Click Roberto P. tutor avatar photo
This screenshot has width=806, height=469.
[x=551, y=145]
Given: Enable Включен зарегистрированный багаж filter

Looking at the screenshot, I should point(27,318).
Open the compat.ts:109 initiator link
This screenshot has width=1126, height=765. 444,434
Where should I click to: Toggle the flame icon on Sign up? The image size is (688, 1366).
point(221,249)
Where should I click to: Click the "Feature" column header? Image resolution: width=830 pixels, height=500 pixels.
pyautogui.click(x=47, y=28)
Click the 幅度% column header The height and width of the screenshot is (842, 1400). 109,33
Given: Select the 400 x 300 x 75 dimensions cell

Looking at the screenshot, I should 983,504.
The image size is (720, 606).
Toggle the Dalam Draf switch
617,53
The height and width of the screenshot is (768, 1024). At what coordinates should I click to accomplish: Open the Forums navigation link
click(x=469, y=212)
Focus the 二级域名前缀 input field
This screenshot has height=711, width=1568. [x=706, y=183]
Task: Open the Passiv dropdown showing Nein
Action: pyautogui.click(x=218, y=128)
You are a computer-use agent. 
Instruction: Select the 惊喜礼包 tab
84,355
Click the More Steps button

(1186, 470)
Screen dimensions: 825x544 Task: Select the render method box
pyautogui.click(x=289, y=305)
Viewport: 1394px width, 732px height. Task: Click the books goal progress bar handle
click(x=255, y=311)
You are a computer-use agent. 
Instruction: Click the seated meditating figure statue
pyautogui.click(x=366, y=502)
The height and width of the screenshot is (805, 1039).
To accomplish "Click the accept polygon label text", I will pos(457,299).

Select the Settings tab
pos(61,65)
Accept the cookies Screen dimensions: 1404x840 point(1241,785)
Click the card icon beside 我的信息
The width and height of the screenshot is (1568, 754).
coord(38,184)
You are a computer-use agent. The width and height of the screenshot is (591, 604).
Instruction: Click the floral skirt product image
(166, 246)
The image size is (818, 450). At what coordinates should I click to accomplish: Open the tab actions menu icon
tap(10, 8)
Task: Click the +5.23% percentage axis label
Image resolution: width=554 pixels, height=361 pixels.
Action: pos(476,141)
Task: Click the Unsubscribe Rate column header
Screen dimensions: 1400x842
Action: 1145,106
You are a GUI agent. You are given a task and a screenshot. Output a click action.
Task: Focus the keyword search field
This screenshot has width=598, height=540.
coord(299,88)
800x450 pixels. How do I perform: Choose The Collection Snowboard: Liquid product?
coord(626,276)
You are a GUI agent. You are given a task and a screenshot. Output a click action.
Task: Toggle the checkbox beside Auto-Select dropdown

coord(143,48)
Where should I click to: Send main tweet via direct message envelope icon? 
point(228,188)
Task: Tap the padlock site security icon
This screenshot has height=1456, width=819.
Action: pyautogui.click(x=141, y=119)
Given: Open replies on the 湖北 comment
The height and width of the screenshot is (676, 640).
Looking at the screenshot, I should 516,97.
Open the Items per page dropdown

----------------------------------------

#### Task details
Looking at the data above, say how many lines include the string "label" and add nothing.

#### Expected output
2